What is required.
Each line in the data holding "computer" should be listed.

Records shown.
..........

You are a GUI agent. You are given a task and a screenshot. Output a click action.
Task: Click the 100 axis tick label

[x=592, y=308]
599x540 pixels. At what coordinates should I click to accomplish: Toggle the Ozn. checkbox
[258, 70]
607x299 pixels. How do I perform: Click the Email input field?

..........

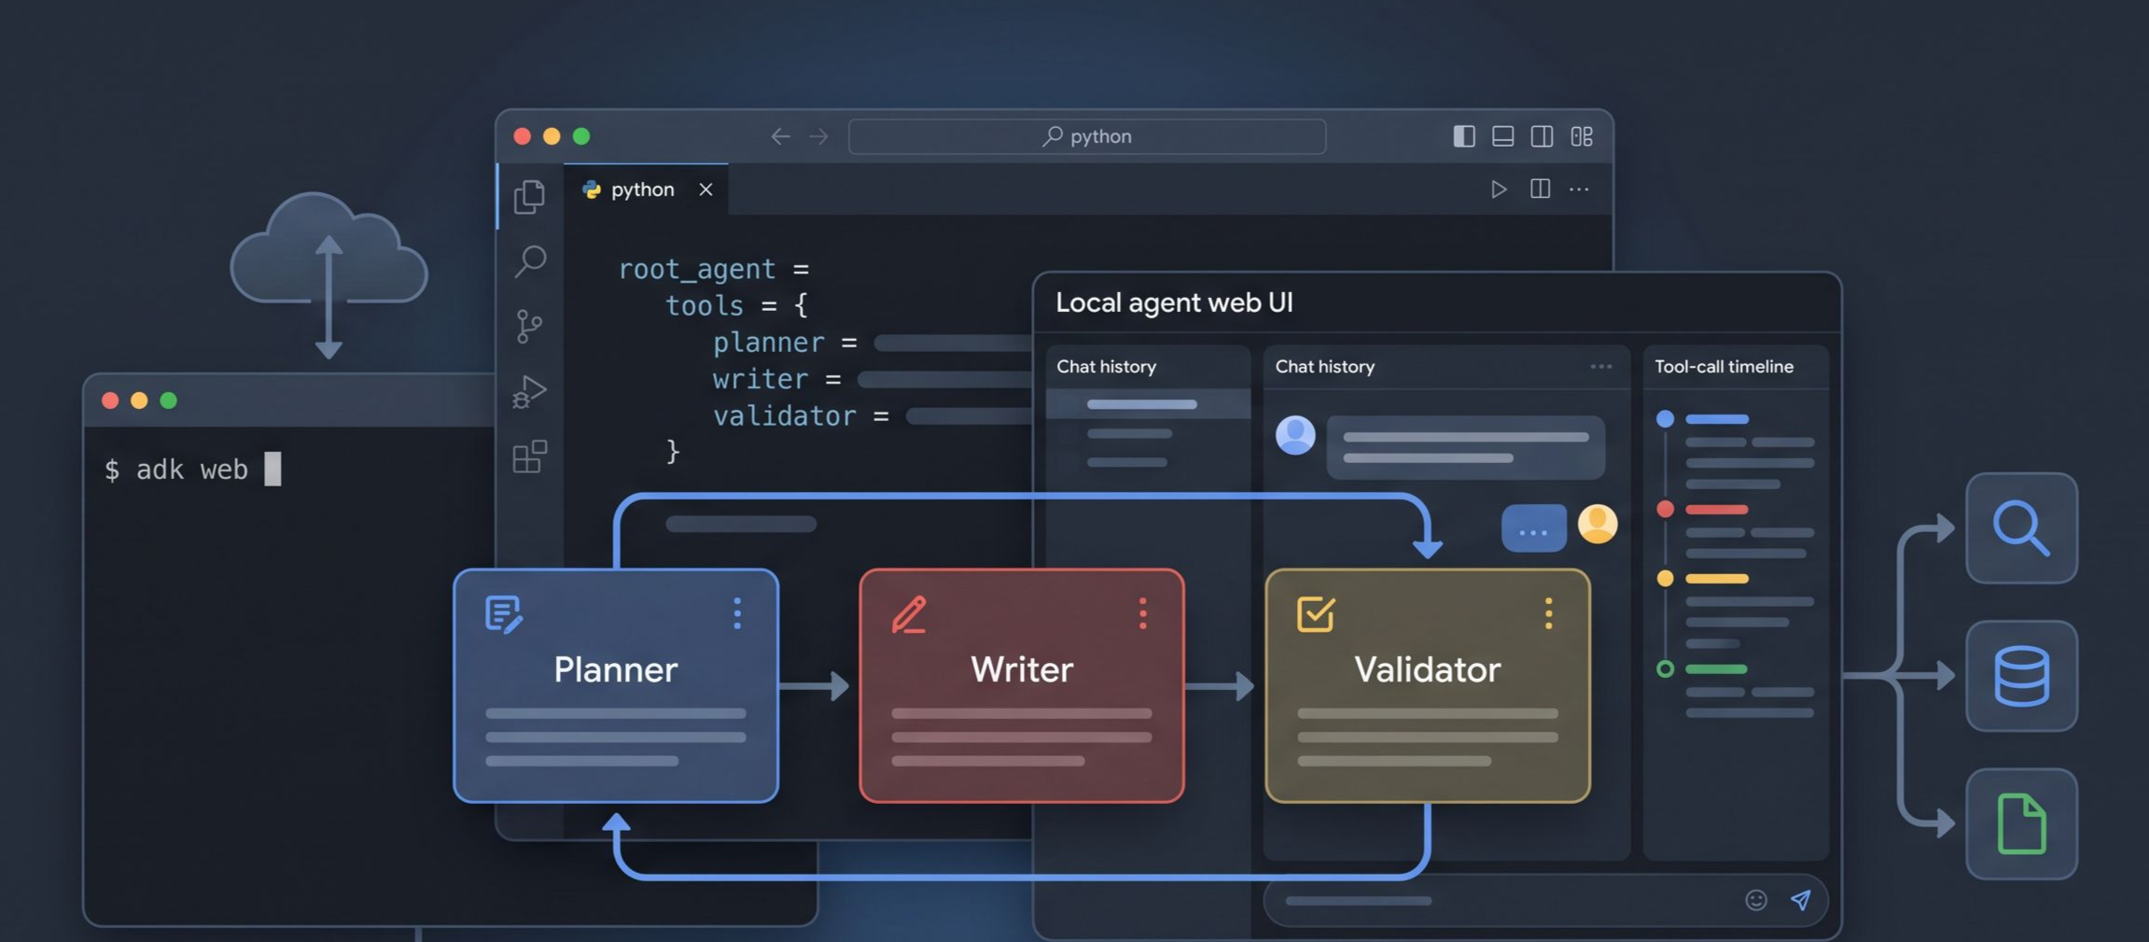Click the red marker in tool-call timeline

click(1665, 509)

..........

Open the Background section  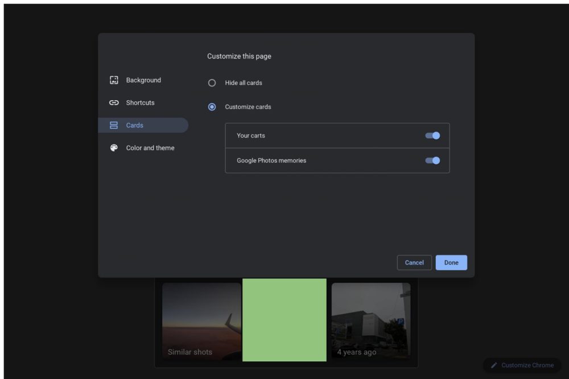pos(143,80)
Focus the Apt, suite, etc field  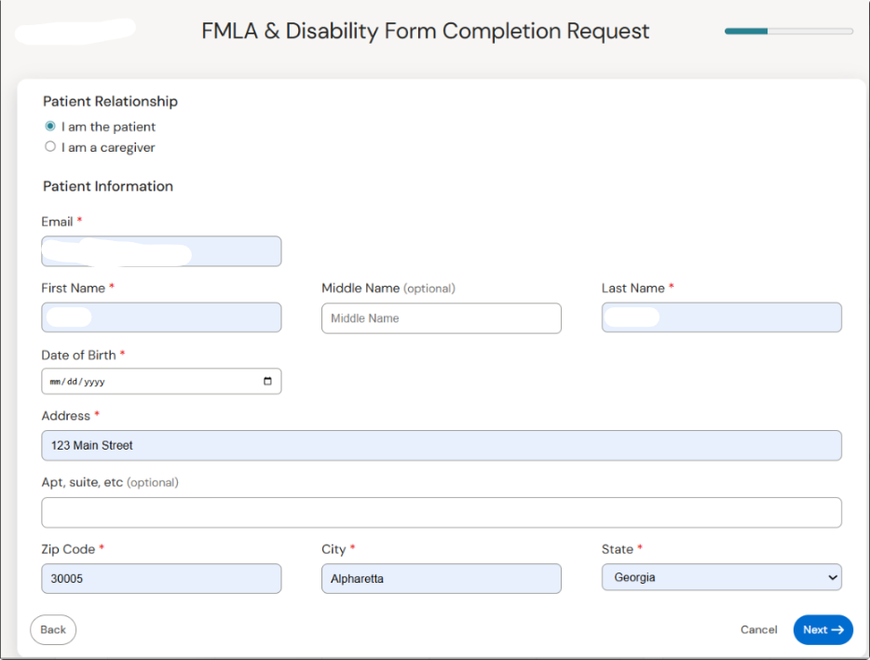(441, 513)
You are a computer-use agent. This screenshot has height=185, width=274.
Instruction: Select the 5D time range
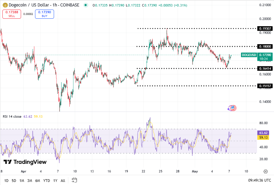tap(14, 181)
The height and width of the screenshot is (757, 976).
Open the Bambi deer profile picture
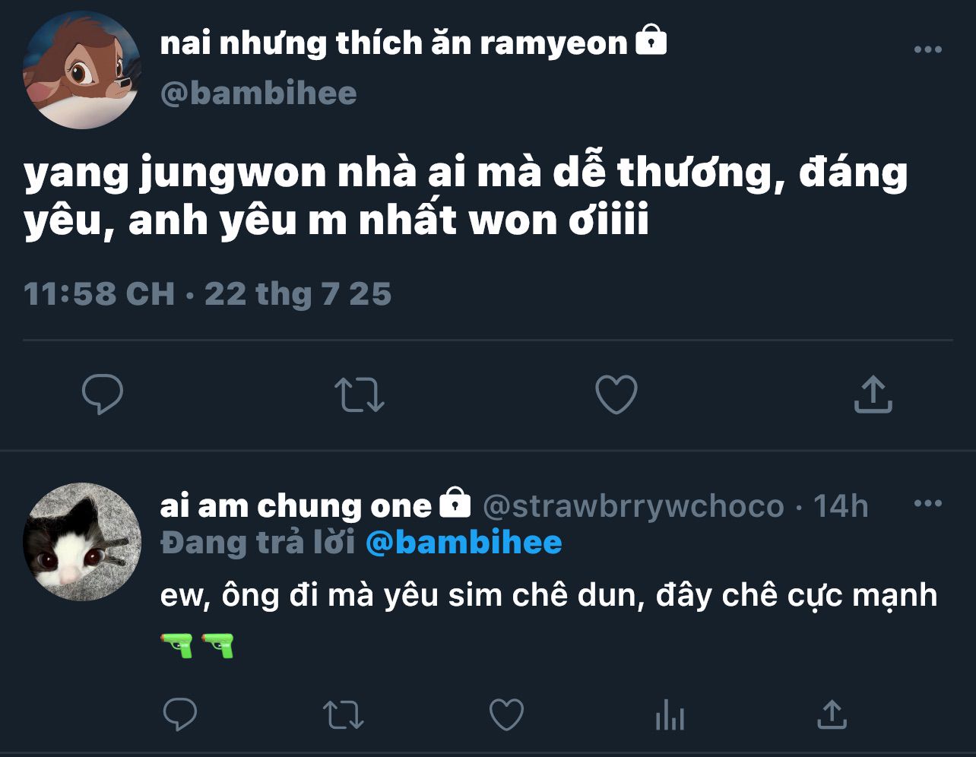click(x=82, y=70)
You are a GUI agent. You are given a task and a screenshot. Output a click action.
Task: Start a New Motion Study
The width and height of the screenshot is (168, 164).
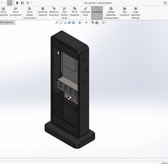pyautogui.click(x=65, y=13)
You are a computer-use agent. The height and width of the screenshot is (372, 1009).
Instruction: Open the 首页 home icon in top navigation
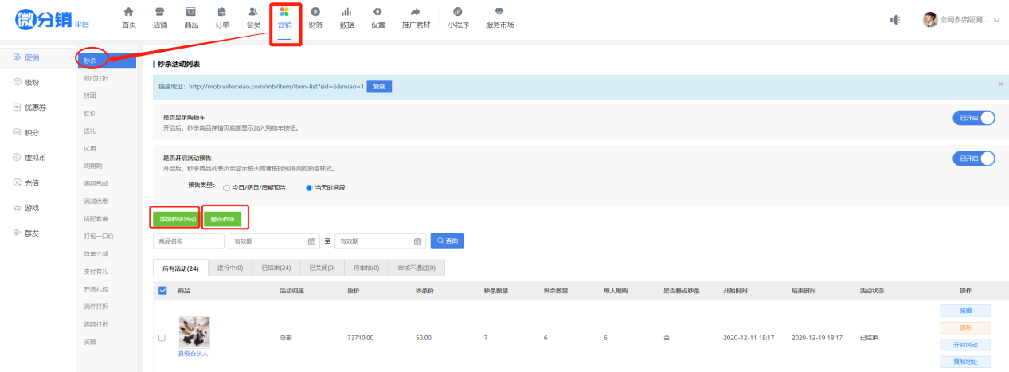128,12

..........

Task response.
You are a computer-use agent. This screenshot has height=185, width=274.
You are a computer-use agent. The height and width of the screenshot is (372, 1009).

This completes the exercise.